The good news from OPEC wasn’t good enough.
Hedge funds trimmed bets on rising crude prices to the lowest level since November as oil futures dipped below $50 a barrel amid skepticism an OPEC-led campaign to cut output will soon curb a worldwide supply glut. Speculators fled bearish positions for a second week.
During the reporting period, the Organization of Petroleum Exporting Countries and its partners extended their existing cuts by nine months. Traders rooting for deeper or longer cuts were disappointed, and prices suffered their steepest weekly drop in a month.
“The market wants to see it before it believes it,” said Mike Wittner, head of commodities research at Societe Generale SA in New York.
Money managers shaved short positions in West Texas Intermediate futures and options by 13 percent and long positions by 0.9 percent in the week ended May 30, according to U.S. Commodity Futures Trading Commission data. Hedge funds increased their WTI net-long position, or the difference between bets on a price increase and wagers on a drop, to 206,103 contracts.

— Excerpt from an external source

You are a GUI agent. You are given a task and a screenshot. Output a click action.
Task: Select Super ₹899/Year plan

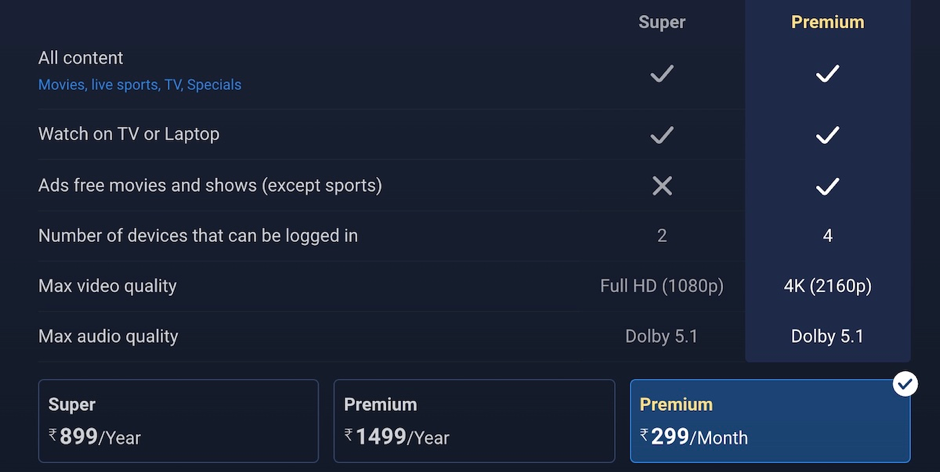pyautogui.click(x=178, y=420)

Crude futures, which ended last week below $48, may dip as low as $45 before spurring new buying, said Bill O’Grady, chief market strategist at Confluence Investment Management in Webster Groves, Missouri.
The decline comes as U.S. shale producers are on pace to lift output to 10 million barrels a day by the end of this year, according to Rystad Energy, a Norway-based industry consulting firm. That’s a level not seen in almost half a century.
WTI for July delivery rose 68 cents to $48.34 a barrel on the New York Mercantile Exchange at 1:23 p.m. Singapore time. Prices dropped by 4.3 percent last week, the most since May 5.
For most of the past seven months, crude has largely traded between $55 and $45, and probably will drift down toward the bottom end before rebounding, according to O’Grady.
“As a result, I suspect that in three or four weeks we’ll be talking about prices heading higher,” he said.
Posing a Challenge
U.S. shale drillers pose a challenge to the OPEC-Russia agreement because they can fill the supply shortfall by the middle of next year, Rosneft Oil Co. PJSC Chief Executive Officer Igor Sechin said at the St. Petersburg International Economic Forum. Sechin, a close ally of President Vladimir Putin, expects shale oil output to increase by about 1.5 million barrels a day in 2018, close to the entire cut targeted by OPEC and its allies.
Russian Energy Minister Alexander Novak, a key negotiator in the OPEC deal, said in an interview with Bloomberg television in St. Petersburg that without last month’s extension of the accord, international crude prices would have plunged. He also disputed notions that shale will neutralize the cuts.
“If we hadn’t extended the deal, I believe we would have seen the price fall not 8 percent, which you mentioned, but probably 50 percent,” Novak said. Production growth in other countries won’t undermine the agreement or its targets, according to Novak, who predicted the price range will increase to $50 to $60 as demand grows and inventories fall.
While the nine-month extension of the output caps was “optimal,” participants have the tools to extend or shorten the agreement if necessary, Novak said. “Our task is not the price, our task is to remove the inventory surplus.”